If he has not had surgery, at least make sure it’s cleared for movement and certain ranges. You can definitely make this worse if you crank around on something that shouldn’t be moving.
In terms of ASLR, you should only be here in this case if MSF, DS, or SLS is your DN. DS will not be if there is knee pain, and MSF correction should come before SLS if you are in the SFMA model.
The TSPU score of 1 is useless here if there is shoulder pathology. You have no idea if whatever is going on in the shoulder from the positive impingement is affecting the pushup, or it’s just a poor stability pattern, or both. So throw that out for now and return to after the shoulder pain is resolved.
The ASLR score should be broken down with MSF and 1-leg MSF. If this is repaired surgery, the 1-leg MSF should be revealing and consistent with your ASLR screening score.
Where we go with the ASLR breakout is the PSLR. That is how you are going to know if this hip is going to move or not, if it should be pushed or not. Again, this is probably best assessed in the hands of a medical professional, but you are looking for end feel here. Is it muscular? Springy? Capsular? Or hard? The end feel will yield your treatment approach.
Is the PSLR hugely different than the ASLR? Then this is a stability issue, and we should go to, in this case, segmental rolling and 1-arm (the non-painful side) chops and lifts in half-kneeling, left side down. Of course this position can not provoke the knee, which it shouldn’t because it’s the other side.
If the end feel is bony, you can still work hard on stability. Mobility and stability are just relative. If you have very little mobility in the hip, you just need adequate stability to work with it above and below.
Also persist in single leg techniques as long as there is an asymmetry. Symmetrical lifts like DL and Squat with an asymmetrical ASLR will throw torque into the body at some location to make up for the asymmetry grounded through the floor. The compensation has to go somewhere.
The SFMA always allows you to train very hard around injuries and run corrections concurrently.
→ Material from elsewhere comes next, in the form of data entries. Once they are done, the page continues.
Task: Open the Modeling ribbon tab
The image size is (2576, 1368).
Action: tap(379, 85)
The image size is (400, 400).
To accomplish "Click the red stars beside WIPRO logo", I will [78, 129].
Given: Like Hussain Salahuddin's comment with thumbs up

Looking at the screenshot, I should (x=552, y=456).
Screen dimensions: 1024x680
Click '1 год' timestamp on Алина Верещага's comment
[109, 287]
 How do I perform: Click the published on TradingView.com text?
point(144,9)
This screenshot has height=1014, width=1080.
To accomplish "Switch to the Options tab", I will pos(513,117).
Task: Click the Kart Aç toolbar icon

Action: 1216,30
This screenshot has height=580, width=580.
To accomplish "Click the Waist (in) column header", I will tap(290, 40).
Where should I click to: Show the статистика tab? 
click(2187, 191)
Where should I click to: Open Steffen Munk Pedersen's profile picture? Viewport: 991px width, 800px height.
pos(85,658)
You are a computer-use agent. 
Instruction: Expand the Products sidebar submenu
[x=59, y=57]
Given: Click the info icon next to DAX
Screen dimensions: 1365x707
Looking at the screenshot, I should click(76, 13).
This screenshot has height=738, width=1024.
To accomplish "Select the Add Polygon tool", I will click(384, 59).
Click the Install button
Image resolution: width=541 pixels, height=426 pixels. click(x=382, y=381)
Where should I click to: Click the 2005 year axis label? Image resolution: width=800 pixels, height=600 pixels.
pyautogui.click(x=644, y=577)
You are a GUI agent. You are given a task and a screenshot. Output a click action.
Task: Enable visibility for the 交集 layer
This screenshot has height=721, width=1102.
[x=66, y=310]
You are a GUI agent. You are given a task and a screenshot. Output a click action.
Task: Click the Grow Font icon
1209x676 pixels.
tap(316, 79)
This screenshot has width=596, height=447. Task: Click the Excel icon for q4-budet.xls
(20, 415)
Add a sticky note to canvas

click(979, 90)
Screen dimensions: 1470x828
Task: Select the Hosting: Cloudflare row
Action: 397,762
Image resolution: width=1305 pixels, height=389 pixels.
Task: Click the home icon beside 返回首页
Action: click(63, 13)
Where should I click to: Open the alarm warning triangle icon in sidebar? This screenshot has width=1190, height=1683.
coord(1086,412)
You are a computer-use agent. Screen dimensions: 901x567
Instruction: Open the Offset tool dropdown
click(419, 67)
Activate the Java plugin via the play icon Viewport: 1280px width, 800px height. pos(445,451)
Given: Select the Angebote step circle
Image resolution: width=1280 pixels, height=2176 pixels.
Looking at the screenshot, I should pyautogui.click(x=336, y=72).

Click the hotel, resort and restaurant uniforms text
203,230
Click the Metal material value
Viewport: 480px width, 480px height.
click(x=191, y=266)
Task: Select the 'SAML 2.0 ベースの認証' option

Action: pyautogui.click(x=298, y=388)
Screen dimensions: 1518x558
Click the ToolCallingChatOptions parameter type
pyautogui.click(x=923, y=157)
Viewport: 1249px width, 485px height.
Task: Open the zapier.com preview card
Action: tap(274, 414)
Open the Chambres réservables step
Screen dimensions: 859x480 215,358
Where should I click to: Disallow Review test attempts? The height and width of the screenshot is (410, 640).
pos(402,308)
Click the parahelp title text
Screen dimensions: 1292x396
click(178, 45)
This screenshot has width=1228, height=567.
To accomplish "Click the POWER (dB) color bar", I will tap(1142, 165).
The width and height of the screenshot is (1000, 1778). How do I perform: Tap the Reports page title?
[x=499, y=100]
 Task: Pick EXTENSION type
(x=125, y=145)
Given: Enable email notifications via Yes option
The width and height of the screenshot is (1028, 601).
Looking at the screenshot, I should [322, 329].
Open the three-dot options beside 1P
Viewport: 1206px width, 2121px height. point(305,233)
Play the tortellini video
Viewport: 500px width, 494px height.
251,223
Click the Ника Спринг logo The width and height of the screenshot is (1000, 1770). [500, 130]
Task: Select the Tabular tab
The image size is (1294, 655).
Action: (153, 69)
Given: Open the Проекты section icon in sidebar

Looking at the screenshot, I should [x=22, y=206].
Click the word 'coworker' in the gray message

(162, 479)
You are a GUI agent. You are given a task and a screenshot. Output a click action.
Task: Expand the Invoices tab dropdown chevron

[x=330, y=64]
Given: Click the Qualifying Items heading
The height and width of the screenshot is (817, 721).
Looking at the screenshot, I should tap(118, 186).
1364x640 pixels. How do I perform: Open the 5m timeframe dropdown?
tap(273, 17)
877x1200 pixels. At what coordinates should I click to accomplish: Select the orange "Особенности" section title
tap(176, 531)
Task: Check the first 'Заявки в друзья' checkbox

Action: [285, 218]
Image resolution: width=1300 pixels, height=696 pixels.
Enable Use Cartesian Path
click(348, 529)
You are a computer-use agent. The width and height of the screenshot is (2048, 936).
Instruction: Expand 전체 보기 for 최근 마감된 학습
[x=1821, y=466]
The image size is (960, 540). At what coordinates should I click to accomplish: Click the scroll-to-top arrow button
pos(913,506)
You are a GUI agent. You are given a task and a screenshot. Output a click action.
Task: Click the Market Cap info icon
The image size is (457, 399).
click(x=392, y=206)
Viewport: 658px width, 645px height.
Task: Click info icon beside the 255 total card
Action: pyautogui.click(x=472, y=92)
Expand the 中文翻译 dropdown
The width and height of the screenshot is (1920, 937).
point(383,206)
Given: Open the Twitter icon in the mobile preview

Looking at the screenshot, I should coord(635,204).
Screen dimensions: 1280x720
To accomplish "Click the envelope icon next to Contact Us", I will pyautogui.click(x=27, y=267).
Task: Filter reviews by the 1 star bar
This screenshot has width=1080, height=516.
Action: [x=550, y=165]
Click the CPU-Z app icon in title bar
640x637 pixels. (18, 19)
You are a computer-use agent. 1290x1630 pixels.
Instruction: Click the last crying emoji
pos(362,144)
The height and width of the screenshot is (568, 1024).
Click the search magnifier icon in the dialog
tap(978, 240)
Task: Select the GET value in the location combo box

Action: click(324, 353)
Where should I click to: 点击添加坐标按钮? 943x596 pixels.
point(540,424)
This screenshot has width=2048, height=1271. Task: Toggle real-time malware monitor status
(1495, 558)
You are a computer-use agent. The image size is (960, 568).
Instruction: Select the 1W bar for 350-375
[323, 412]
The bigger the problem, the more creative you may have to be, but even in this complicated case, you can see how the guiding process works. This message transcends this SCFE example and applies to all issues tracking to stability/motor control deficits, soft tissue restriction, or joint dysfunction.
This could be complicated, and a young child with developmental challenges can be very psych-driven in terms of complaints.
Bottom line, get the painful stuff checked out. Find out the above information from the right person, and let the kid play. The above information I think should be useful, but not always for a 12-year old. The ultimate goal is to let him move freely in 3 planes with variable loads and enivornments, and let him learn physically and honor the corrective process. Just don’t be a slave to it.
Physical education is the answer as this young man’s motor system can learn and improve. Just know what you’re working with the start with.